In the story, point out that Joseph first told her “no” and then ran away from her when she wouldn’t take “no” for an answer.
Address the fact that modern-day technology can be much more insistent than even Potiphar's wife was, repeatedly flashing inappropriate ads, commercials, videos, or images on your device or TV screen.
Encourage your children to “run” from these situations by immediately putting down the device or turning it off.
3. Feeling tempted is not a sin. Even Christ was tempted. (Matthew 4:1-4)
When your child feels tempted to sin, feelings of shame can also accompany such temptations.
Be sure to remind your children: being tempted is not a sin. We do not sin until we give in to such temptations.

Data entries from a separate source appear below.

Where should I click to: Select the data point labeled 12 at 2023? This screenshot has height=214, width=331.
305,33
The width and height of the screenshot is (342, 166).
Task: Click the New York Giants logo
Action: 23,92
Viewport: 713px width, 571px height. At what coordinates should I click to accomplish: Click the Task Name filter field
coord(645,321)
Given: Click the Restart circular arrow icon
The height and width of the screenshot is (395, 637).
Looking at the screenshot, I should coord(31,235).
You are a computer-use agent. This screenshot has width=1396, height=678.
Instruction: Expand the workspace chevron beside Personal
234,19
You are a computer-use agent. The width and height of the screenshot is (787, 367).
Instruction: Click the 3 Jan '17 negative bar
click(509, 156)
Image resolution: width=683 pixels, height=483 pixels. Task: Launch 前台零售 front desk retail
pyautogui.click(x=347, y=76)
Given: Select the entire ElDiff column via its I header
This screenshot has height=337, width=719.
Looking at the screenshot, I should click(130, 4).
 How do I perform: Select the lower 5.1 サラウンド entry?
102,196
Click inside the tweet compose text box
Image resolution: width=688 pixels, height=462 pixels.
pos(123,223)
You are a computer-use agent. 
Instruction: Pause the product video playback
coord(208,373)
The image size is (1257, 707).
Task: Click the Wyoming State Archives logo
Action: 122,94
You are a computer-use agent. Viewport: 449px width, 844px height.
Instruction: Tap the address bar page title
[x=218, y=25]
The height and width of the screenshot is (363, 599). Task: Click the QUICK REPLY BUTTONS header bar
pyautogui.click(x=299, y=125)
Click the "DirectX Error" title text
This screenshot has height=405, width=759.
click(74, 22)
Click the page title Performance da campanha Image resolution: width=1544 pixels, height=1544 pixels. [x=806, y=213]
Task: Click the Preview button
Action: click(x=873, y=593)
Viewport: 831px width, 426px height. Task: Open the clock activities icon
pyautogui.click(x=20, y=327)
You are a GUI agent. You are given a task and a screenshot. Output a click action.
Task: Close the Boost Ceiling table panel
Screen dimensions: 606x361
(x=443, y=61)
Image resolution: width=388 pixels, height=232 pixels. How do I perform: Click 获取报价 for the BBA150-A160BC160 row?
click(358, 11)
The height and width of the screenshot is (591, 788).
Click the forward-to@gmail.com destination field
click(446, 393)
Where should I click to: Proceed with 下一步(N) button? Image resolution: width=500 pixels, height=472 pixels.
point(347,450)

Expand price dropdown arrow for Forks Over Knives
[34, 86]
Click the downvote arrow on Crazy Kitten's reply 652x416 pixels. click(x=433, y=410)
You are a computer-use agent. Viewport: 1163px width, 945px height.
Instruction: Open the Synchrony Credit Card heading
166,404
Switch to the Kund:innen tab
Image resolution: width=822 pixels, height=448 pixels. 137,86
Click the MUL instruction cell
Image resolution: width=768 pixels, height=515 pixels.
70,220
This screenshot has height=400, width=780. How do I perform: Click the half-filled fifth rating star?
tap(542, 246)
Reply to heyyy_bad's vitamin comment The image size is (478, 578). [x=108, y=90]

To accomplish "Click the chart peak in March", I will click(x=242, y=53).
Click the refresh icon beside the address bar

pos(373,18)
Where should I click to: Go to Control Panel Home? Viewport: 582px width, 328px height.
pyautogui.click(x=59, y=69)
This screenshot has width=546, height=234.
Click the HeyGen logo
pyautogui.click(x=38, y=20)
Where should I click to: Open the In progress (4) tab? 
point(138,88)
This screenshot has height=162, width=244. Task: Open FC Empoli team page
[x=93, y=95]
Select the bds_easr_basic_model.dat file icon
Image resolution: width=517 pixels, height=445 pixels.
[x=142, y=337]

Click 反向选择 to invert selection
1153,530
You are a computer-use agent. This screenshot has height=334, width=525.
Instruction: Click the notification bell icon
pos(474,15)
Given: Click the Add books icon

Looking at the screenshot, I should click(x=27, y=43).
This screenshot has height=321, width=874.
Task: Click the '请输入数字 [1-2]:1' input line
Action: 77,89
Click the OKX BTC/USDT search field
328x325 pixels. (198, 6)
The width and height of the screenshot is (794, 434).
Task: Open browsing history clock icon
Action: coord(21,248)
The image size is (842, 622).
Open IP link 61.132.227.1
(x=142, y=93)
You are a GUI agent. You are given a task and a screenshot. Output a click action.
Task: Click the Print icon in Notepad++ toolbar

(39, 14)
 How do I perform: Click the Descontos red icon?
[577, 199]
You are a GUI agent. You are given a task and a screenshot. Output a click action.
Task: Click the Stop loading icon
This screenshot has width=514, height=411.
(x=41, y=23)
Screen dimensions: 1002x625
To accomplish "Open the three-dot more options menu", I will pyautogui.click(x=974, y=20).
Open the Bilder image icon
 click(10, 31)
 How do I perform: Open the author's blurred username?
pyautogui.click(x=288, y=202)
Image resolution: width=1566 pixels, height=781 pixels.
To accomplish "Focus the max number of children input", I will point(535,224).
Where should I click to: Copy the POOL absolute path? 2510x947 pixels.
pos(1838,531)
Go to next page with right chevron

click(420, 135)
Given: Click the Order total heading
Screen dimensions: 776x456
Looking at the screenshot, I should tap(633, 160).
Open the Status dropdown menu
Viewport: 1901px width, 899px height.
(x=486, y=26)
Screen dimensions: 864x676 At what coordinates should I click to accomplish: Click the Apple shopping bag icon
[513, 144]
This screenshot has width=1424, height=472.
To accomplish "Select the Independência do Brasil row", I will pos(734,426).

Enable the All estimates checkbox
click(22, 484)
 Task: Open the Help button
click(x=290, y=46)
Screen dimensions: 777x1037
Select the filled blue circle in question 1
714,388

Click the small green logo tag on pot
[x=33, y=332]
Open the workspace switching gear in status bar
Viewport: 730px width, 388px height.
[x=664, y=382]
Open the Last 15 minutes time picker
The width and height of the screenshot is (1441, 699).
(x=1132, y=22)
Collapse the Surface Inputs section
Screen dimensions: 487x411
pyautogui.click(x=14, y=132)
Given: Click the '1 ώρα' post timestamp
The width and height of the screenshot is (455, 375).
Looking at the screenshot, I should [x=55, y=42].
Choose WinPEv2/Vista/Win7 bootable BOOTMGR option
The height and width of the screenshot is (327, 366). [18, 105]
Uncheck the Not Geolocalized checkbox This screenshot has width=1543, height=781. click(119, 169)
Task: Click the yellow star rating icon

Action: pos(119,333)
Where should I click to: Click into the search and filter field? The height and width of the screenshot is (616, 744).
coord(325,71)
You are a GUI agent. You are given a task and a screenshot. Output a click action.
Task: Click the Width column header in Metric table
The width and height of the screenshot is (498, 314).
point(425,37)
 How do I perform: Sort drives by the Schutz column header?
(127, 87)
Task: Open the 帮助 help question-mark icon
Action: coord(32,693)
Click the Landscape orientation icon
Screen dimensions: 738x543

Read the scriptures above and point out that even the Savior, the one perfect person who ever lived on this Earth, was tempted. He knows what it’s like to have to reject temptation and sin. He can help each of us do the same.
4. Everyone makes mistakes—only Christ can judge yours. (John 8: 3-7)
In the scripture above, a woman caught in adultery is brought to Jesus Christ who stoops down, writes in the dirt, and utters the well-known words: “He that is without sin among you, let him first cast a stone at her.”
As you read this story with your children, ask them to point out what the wicked men did after Christ answered them: they all left.
Help them understand that many other people have struggled with pornography and have repented of it. Only Christ can judge you for your sins and we are all indebted to Him.
They’re not alone in making mistakes. Nor are they alone in repenting of them and coming closer to Christ again.
5. Your thoughts matter, so be careful what you think about. (Mosiah 4:30)
In this scripture, King Benjamin reminds us to watch our thoughts, our words, and our deeds.
Remind your children that their thoughts are important. What they think about shapes who they become. And, as we’re reminded in Matthew 6:22-24, we can’t serve God and the world—we can’t consume pornography and expect to receive the fulness of God’s blessings.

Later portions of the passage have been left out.